Task instructions:
Return all lines of the data in which the string "agent" occurs.

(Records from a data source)
__________

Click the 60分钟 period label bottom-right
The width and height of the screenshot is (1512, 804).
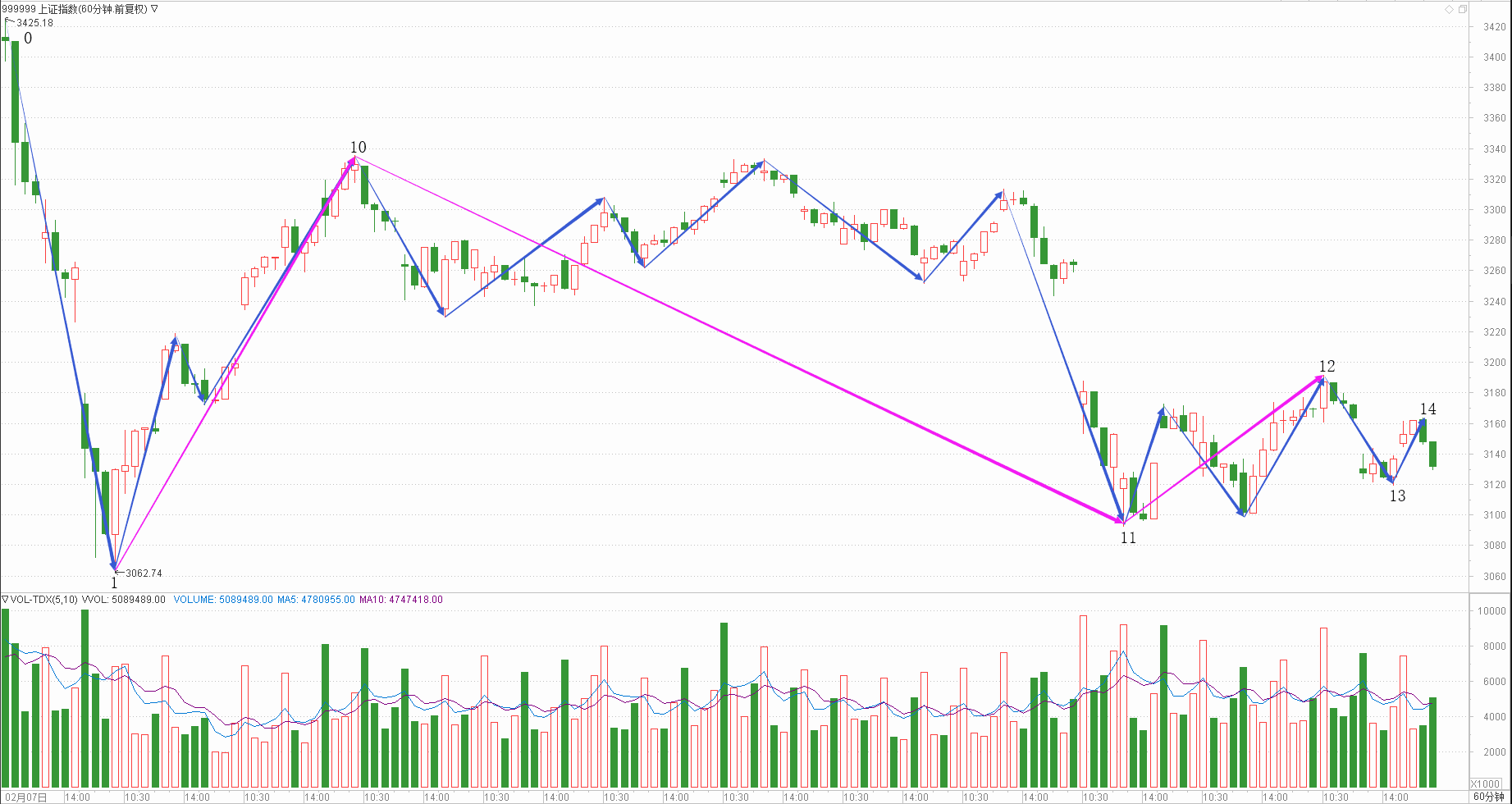[1488, 797]
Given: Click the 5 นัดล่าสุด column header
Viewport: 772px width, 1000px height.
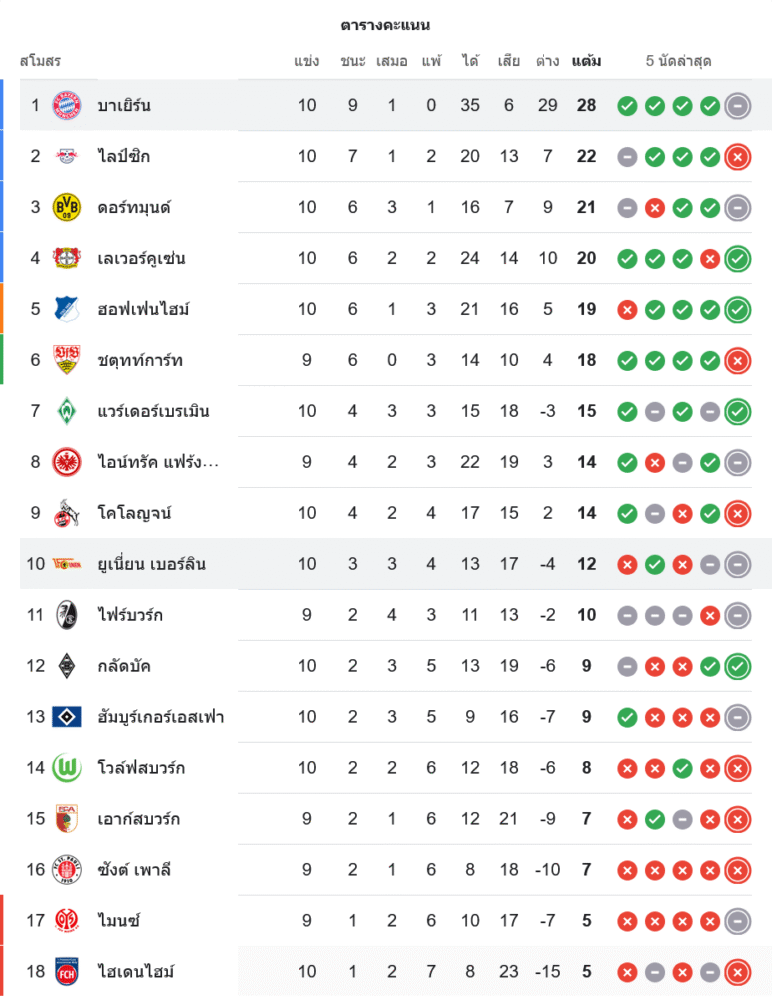Looking at the screenshot, I should (x=678, y=61).
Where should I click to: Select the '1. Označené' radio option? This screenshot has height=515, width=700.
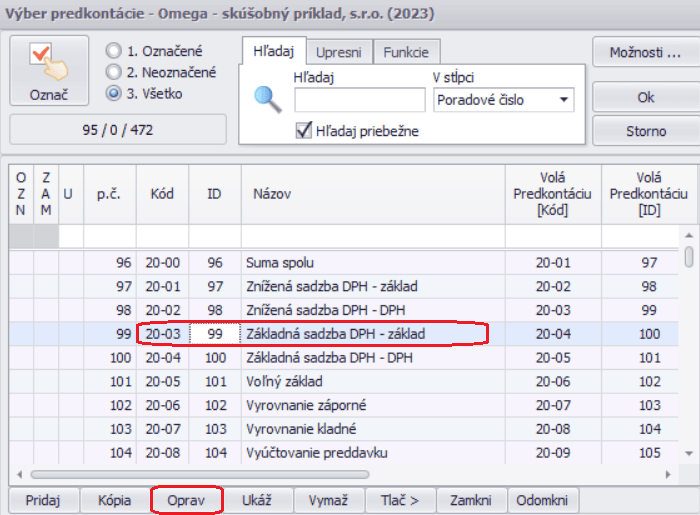click(114, 50)
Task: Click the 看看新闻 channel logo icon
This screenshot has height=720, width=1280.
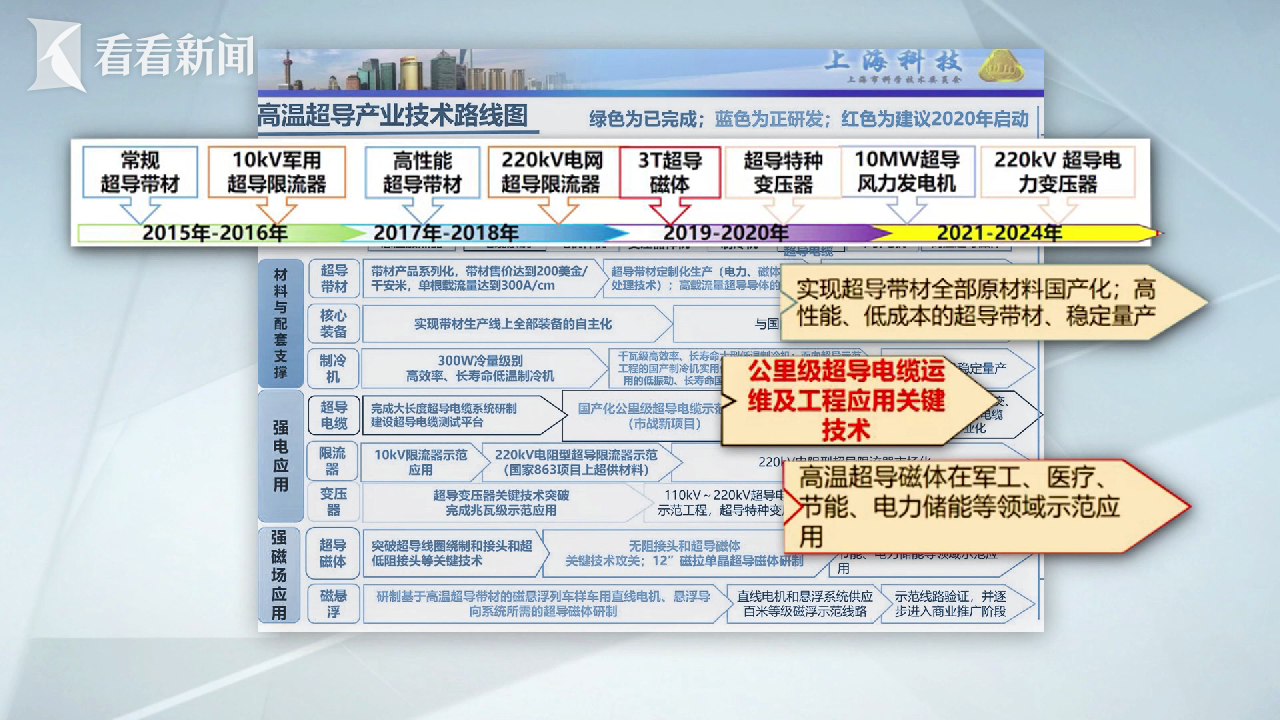Action: pos(56,55)
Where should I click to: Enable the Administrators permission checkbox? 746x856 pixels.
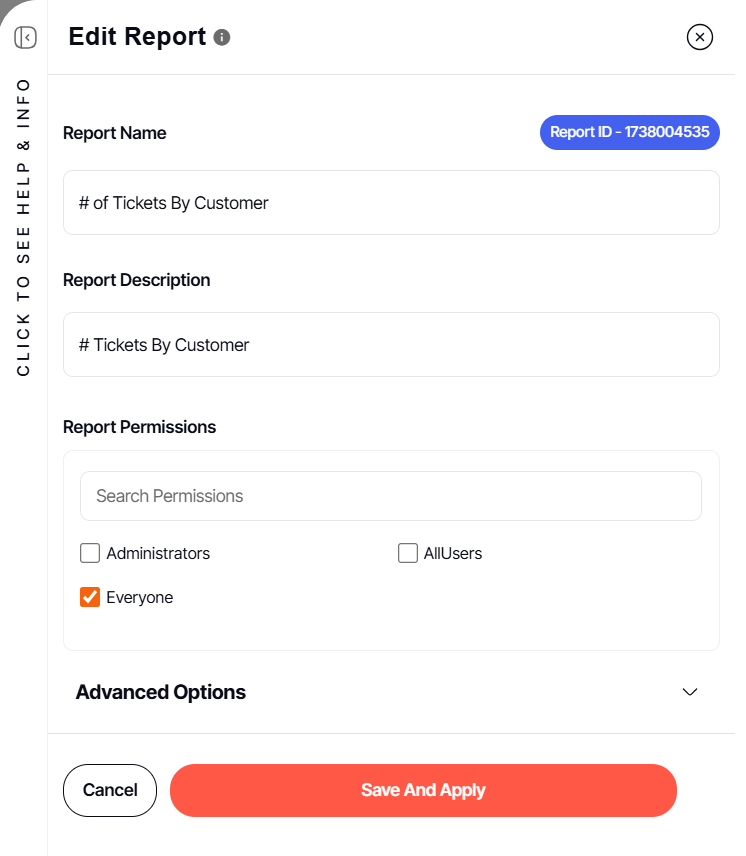(90, 553)
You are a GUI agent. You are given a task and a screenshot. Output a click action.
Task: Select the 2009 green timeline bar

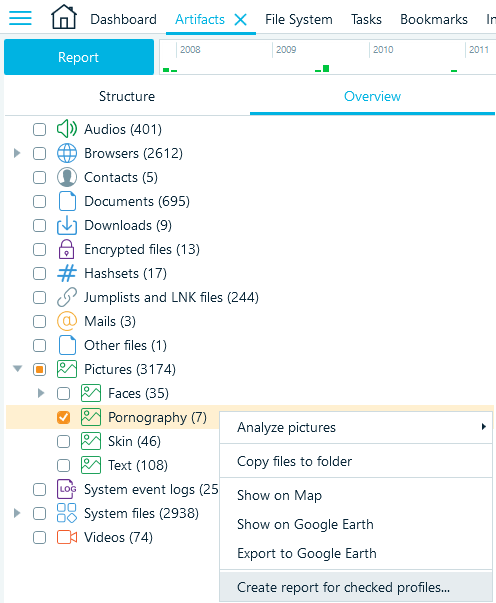coord(326,68)
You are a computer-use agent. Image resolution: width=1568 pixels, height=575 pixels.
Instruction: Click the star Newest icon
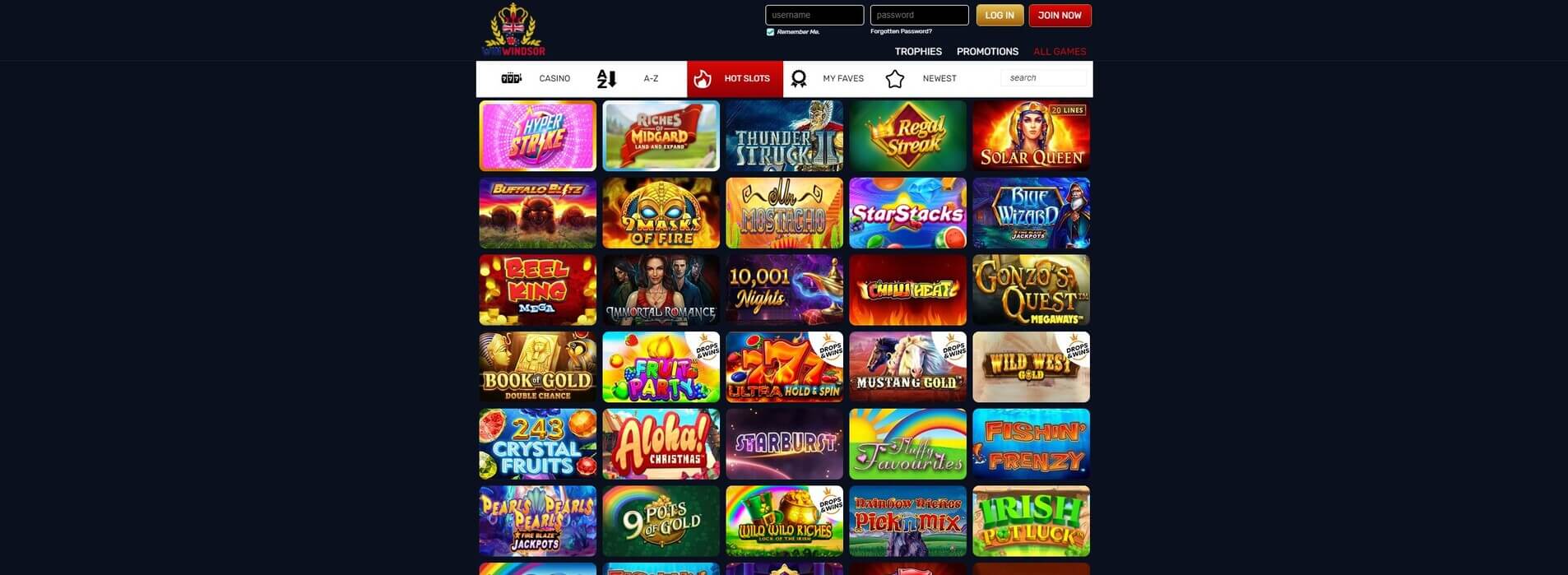pos(895,78)
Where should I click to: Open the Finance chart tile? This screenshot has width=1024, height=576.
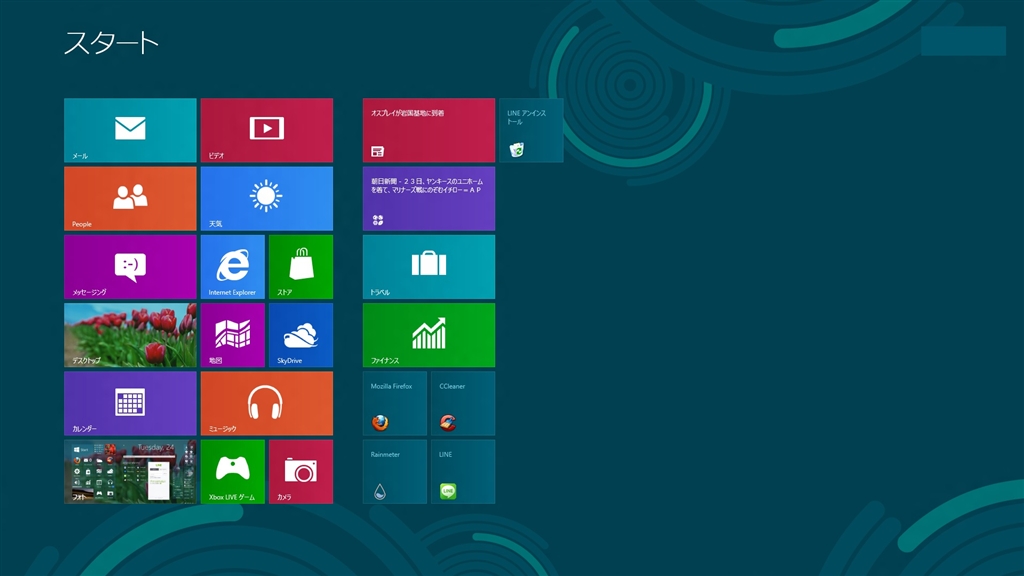click(x=428, y=335)
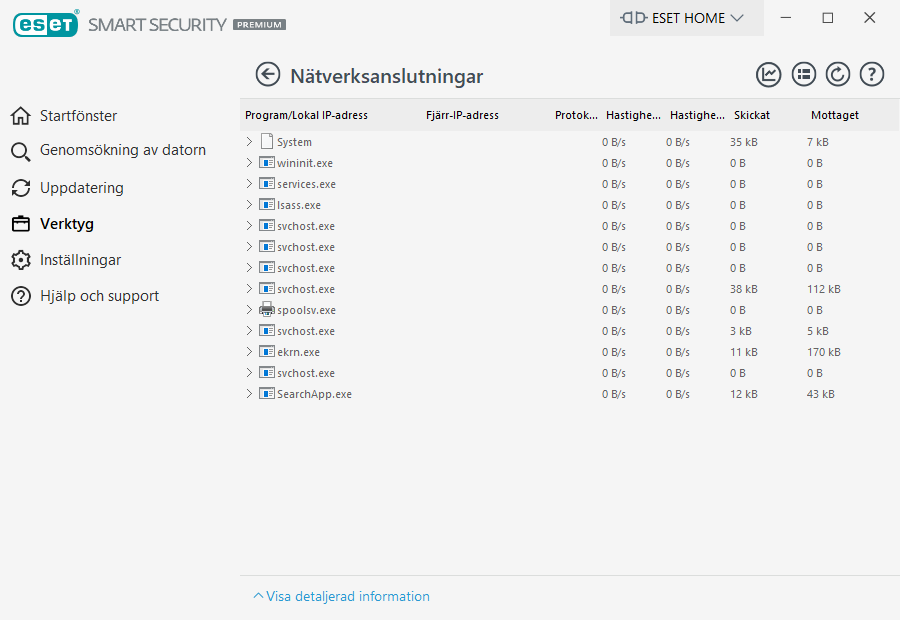Expand the lsass.exe entry
Screen dimensions: 900x620
coord(249,205)
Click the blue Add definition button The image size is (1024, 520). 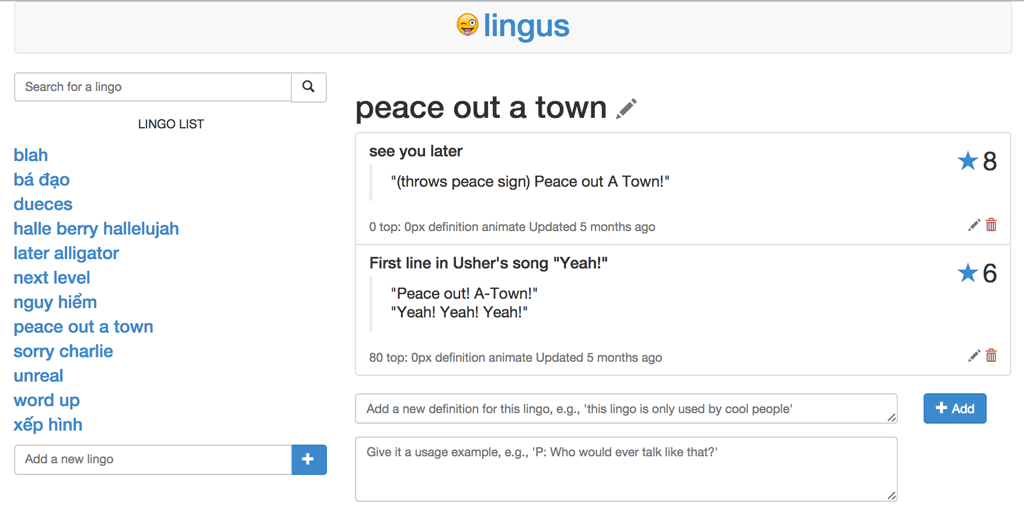955,408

__________

Answer box:
You are a GUI agent. You are given a task and a screenshot. Output a click action.
You are a computer-use agent. Image resolution: width=1568 pixels, height=575 pixels.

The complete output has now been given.